Inspectors on the ground
It is the International Atomic Energy Agency (IAEA) which is responsible for monitoring that any authorised use granted to the NNWS is respected. The use of the Agency to carry out verification tasks enables, through its presumed independence, this monitoring to be rendered politically acceptable for the recipient States. But the problem is that the IAEA guarantee systems only concern a proportion of the goods which nuclear law subjects to transfer authorisation. In effect the majority of the checks bear on, historically, source or special fissionable materials, and not on equipment, technologies, facilities etc. Why? Because at the beginning of the 1950s it was thought that uranium deposits were so rare and so localised on the planet that a ‘proliferating’ State could not access them without the main supplier States knowing it. Thus a monitoring of materials seemed widely sufficient. A concrete example: if such or such a quantity of nuclear material has ‘disappeared’ from the normal circuit, the IAEA’s verifiers might suspect fraudulent use. But the discovery of an increasing number of uranium mines has rendered this view obsolete and pushed the supplier States to be more actively concerned by equipment and technology transfer. Without however succeeding in putting into practice a verification system which guaranteed that the use of these goods was really in line with the ‘civil’ objective which had been declared.

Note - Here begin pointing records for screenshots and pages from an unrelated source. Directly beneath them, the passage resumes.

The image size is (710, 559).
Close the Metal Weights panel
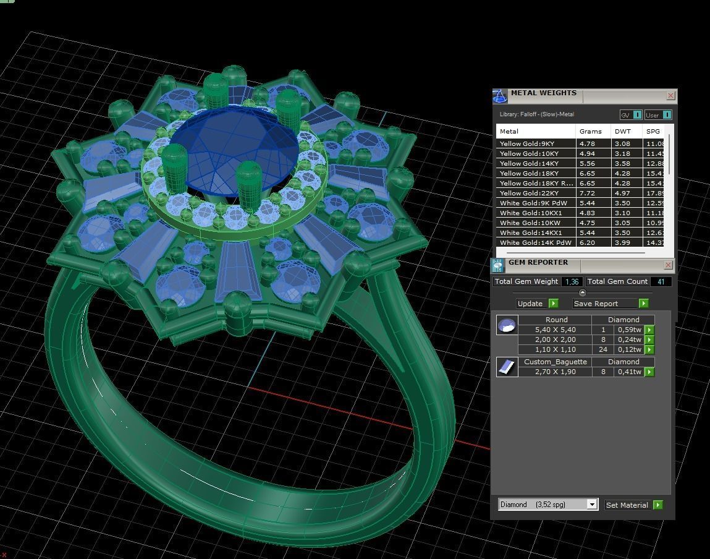[670, 96]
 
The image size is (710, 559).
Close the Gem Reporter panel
[668, 265]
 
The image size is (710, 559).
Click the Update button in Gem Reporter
[537, 304]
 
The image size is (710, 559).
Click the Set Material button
[633, 505]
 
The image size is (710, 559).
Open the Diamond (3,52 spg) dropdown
[591, 505]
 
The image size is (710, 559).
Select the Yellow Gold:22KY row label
[529, 194]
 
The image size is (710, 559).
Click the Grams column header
[591, 131]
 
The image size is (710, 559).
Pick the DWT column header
[622, 131]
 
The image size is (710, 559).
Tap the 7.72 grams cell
[587, 194]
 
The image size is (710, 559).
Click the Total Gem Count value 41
[661, 281]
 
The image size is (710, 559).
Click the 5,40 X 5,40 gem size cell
[555, 330]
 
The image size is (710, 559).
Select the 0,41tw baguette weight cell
[629, 372]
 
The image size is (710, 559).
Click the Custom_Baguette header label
[555, 362]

The system established by the NPT has a precise technical objective: detecting in time the diversion of significant quantities of nuclear materials from peaceful activities towards the building of nuclear weapons, and to dissuade any such diverting through the risk of rapid detection. It is not a question of providing proof that a nuclear weapon has been clandestinely constructed, but of simply establishing that nuclear materials have disappeared from the normal circuit. Today, however, the system of guarantees must verify not only if the declarations made by the States are true, but also if they are exhaustive and complete: what people are thus looking for is to ensure that there are no undeclared nuclear activities. In addition to a regular accounting of the flow of nuclear materials and precise and regular information about all the activities linked to the nuclear fuel cycle, the system of guarantees enables the IAEA to regularly carry out on-site inspections. They are carried out by the IAEA’s inspectors, designated in agreement with the State being monitored. During these on-site checks, the inspectors examine the accounting of nuclear materials but can also take independent measurements, take samples from the environment, use seals and other systems to identify and detect fraud, etc. They enjoy, on the territory of all the Member States, the legal capacity and the privileges and immunities required to carry out their functions.

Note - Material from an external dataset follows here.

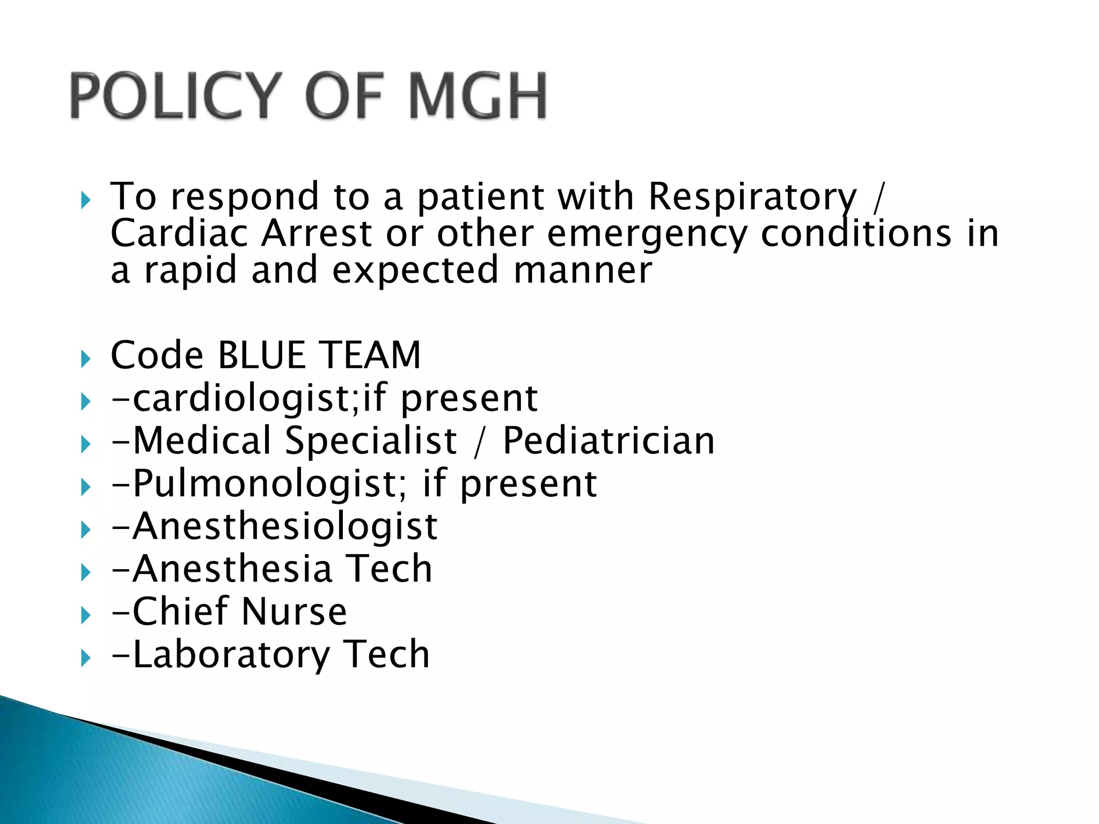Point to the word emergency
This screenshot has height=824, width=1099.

Any violation of the guarantee agreements observed by the IAEA inspectors is brought to the knowledge of the Agency’s chain of command, which informs every Member State of it and refers it to the UN’s Security Council and General Assembly. Once informed, the States can decide to act individually and/or collectively. The sanctions can be of a political nature (breaking off diplomatic relations), an economic nature (embargo), and even of a military nature.
Up until 1991, the alarm procedure only seemed to have a marginal effect on a State which deliberately opted for concealment. But things seem to have changed that same year when the UN’s Security Council for the first time took a decision related to a manifest violation of the IAEA guarantee system, condemning Iraq and authorising sanctions against Baghdad involving, if necessary, the use of force. The sanctions imposed on Iraq following the discovery of its clandestine programme (elimination of weapons of mass destruction, destroying missile launch systems, etc.) have had, without the shadow of a doubt, a dissuasive effect on States potentially interested in developing nuclear weapons.

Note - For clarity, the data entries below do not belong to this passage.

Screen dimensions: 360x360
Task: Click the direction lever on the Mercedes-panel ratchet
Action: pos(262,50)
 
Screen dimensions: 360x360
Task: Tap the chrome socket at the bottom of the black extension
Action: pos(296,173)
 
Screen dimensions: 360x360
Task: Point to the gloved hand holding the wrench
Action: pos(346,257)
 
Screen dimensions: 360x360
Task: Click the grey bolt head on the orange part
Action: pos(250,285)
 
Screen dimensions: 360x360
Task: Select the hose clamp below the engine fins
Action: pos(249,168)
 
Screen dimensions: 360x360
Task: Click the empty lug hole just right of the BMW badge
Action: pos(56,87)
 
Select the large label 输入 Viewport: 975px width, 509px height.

More recently the embargo imposed on Iran is another example of the sanctions adopted by the UN’s Security Council. In total 4 resolutions have been adopted, quasi unanimously, from 2006 to 2010. The main cause for these measures was the reticence of the Iranian authorities to comply with IAEA requests, in particular to supply a list of all of its nuclear facilities and to authorise access to the Agency’s inspectors. If the tone of these resolutions has tended to harden, they for the most part consist of a more and more severe restriction of trade exchanges of nuclear and related goods with Iran, but they do not allow the use of force, as was the case for what was imposed on Iraq in 1991.